- Born: February 13, 1908 Altoona, Pennsylvania
- Died: February 11, 1997 (aged 88) Lockhart, Florida
- Occupations: Television and radio host, narrator, and teacher

= Walter E. Sickles =

American television presenter of children's programming

Walter E. Sickles (February 13, 1908 – February 11, 1997), also known as Uncle Walt, was an American children's television host, singer, producer and programming director at Way Down By Orlando (WDBO), now WKMG-TV, the first local television station in Orlando, Florida. His program, Adventures with Uncle Walt, which aired on WDBO from 1954 to 1967, was a popular local, afternoon children’s program.

== Early life and military service ==
Walter E. Sickles was born February 13, 1908, in Altoona, Pennsylvania. At 12 years old, he sang a solo at the Pennsylvania governor's inauguration on the steps of the State Capitol in Harrisburg. He was a boy soprano and soloist for the choir at St. Stephen's Episcopal Church. In the 1930s, he and his sister Lola Blackburn hosted a radio program, titled Jack and Jill, on WWSW.

By the 1940s, Sickles was program director at WWSW. In September 1942, he was narrator of Industry Presents, a radio series with Bill Cullen profiling industrial plants in Pittsburgh which were contributing to the war effort. He also served in World War II and returned to Pittsburgh following VE Day.

== Career ==
In his youth before and after World War II, Sickles was a radio announcer in Pittsburgh. In 1950, he moved to Florida to pursue a career in radio and television. Sickles started Adventures with Uncle Walt on WHOO, a radio station in Orlando, Florida. He played host to events such as Central Florida Symphony Orchestra which performed at the Municipal Auditorium in Orlando.

Way Down By Orlando (WDBO), now WKMG-TV, offered him the position of programming director and host of a children's program for the station which would soon launch. On July 1, 1954, on the first day of broadcasting for WDBO, Adventures with Uncle Walt began airing at 5 p.m. every weekday. WDBO was an affiliate of CBS.

Adventures with Uncle Walt featured segments like Crusader Rabbit, Flash Gordon, and Felix the Cat. However, the biggest attraction to the show was the live interviews with children, which attracted about 53,000 participants over its lifetime. Sickles would feature on his program children who had written to him by mail. The children would be given a snack or drink from one of the sponsors, either a glass of milk from T. G. Lee Dairy or a hot dog from Tarnow Sausage.

On February 27, 1967, Sickles was fired by the station just moments before he was due to appear on his program.

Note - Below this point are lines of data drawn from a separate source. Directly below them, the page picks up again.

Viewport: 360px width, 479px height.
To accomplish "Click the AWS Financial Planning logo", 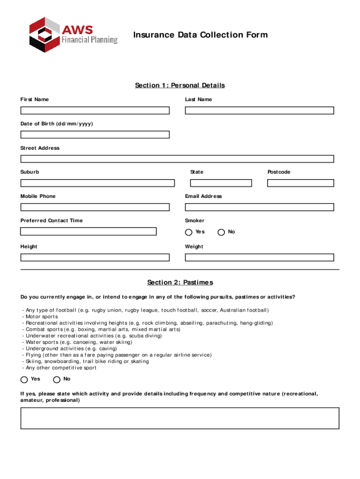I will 73,35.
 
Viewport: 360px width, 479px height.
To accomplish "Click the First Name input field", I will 95,110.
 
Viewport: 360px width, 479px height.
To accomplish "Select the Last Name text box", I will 259,110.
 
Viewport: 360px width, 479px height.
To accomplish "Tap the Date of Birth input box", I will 95,135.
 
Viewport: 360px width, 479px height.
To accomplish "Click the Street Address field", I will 177,159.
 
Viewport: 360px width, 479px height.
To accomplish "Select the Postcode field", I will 301,183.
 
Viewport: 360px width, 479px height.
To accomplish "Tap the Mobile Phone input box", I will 95,207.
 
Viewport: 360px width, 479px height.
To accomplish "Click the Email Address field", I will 259,207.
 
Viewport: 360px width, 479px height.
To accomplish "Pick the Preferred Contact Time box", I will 88,231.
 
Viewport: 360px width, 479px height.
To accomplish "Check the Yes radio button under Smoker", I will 188,232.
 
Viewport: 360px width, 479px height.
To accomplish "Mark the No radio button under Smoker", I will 221,232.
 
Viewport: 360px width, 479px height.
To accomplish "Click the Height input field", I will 95,257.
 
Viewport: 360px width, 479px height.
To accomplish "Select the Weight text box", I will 259,257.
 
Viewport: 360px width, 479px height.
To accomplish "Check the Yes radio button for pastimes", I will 24,379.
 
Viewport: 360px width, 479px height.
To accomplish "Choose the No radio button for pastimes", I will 57,379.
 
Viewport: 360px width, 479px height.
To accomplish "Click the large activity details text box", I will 180,418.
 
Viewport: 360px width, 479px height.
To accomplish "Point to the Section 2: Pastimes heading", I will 180,283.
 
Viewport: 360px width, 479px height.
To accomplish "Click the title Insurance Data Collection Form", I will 201,35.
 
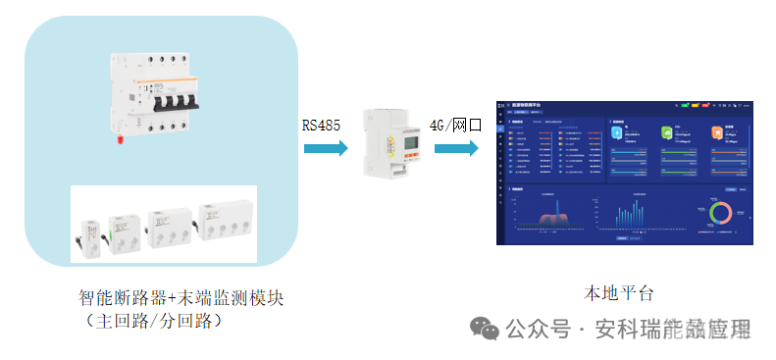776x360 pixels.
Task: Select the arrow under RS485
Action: [326, 148]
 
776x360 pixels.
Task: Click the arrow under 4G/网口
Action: [456, 148]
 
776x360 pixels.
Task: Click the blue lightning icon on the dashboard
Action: [617, 131]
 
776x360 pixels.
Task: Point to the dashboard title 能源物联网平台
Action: [525, 103]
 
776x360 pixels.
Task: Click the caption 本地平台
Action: [619, 293]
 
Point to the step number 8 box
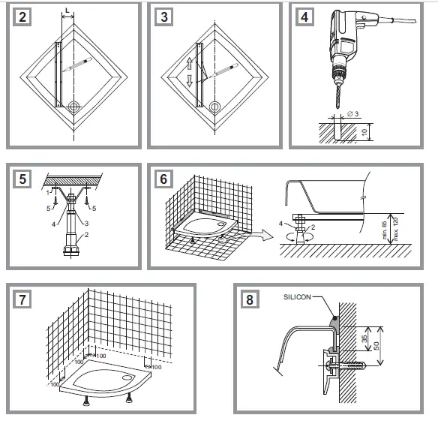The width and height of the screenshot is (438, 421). tap(248, 298)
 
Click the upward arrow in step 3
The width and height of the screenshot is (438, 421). tap(190, 65)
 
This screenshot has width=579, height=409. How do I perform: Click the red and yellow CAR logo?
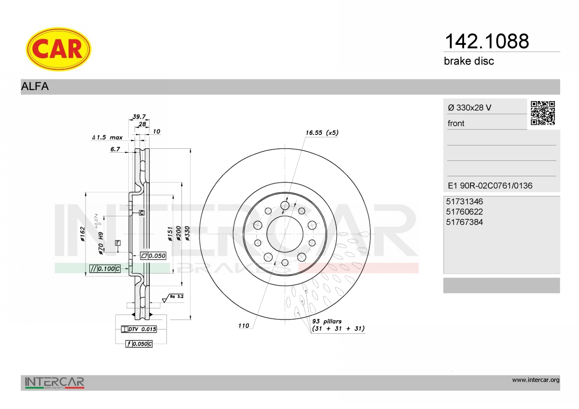58,49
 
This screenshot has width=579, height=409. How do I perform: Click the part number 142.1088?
487,41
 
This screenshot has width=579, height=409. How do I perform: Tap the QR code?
543,113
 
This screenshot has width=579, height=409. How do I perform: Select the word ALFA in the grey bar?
35,86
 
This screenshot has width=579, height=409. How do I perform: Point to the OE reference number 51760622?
464,212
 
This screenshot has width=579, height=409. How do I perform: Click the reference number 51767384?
464,222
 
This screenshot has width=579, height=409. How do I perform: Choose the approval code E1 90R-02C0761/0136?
490,185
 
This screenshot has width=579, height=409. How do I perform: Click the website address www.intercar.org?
536,380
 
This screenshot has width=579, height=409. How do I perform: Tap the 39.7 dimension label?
139,117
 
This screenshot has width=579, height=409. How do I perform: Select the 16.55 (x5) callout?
322,132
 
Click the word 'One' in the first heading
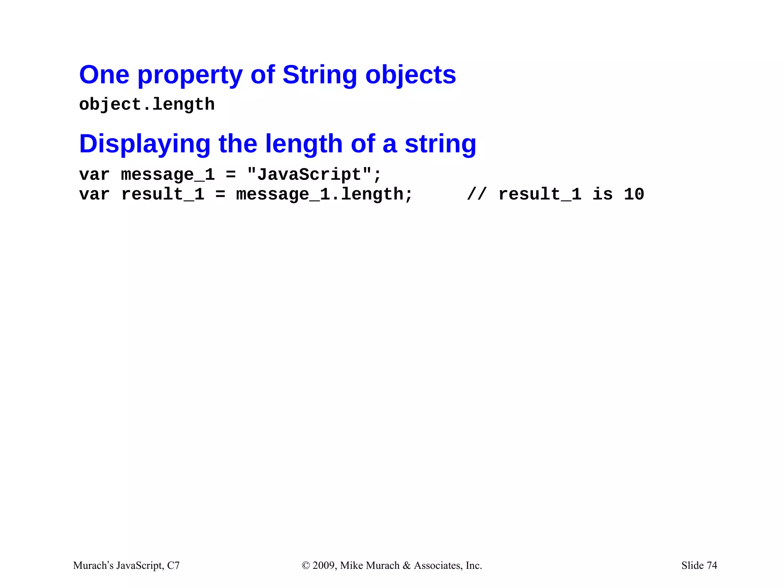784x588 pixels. [x=104, y=75]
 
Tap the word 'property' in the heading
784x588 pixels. [x=189, y=75]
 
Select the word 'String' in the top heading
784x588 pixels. [x=320, y=75]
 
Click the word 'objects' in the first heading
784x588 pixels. [x=411, y=75]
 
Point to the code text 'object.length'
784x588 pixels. [x=147, y=105]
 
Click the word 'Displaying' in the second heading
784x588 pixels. [x=145, y=144]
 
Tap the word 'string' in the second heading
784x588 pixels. [x=440, y=144]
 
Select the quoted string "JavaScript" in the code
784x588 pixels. [x=309, y=175]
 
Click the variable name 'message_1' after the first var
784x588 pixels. [x=168, y=175]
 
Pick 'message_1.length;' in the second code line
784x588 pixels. [x=324, y=194]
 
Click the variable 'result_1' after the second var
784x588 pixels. [x=163, y=194]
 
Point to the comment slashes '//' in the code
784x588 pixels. [x=477, y=194]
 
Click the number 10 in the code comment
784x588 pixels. [x=634, y=194]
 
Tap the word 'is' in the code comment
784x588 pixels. [x=602, y=194]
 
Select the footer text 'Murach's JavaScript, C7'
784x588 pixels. [x=126, y=565]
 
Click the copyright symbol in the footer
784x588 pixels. [x=305, y=565]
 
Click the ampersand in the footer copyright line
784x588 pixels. [x=407, y=565]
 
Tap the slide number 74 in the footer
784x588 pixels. [x=712, y=565]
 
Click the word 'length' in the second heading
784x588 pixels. [x=304, y=144]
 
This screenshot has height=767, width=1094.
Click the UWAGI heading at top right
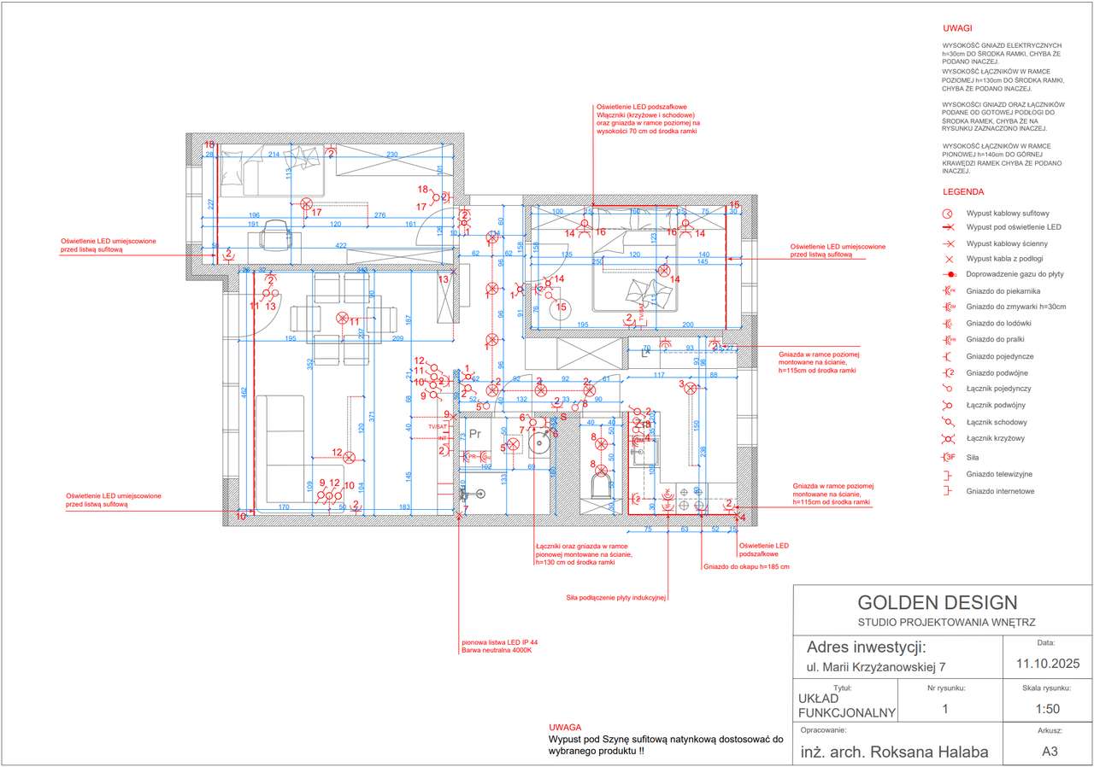pyautogui.click(x=957, y=28)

After 13 years with WDBO, Adventures with Uncle Walt was taken off air. Sickles subsequently became a teacher in Orange County Public Schools. He retired after teaching for 11 years. However, he continued to appear in radio commercials with his voice appearing as narrator for commercials for political candidates and companies like Pizza Hut, as well as voice-overs for Smithsonian documentaries.

== Personal life and death ==
Sickles had a son, Walter Jr., from his first marriage which ended several years before his service in World War II. He married Georgene before the war and they started a family after his return. They had two sons, Richard and Robin. Georgene played a pivotal role in the making of Adventures with Uncle Walt, managing birthday lists and coordinating with the show’s sponsors to send birthday cards to kids. She also became a kindergarten and first grade teacher in Orange County Public Schools.

Sickles eventually retired to Cypress Hill Ranch near Lockhart, Florida. He died on February 11, 1997, two days before his 89th birthday. A memorial service was held on February 14 in Winter Park, Florida.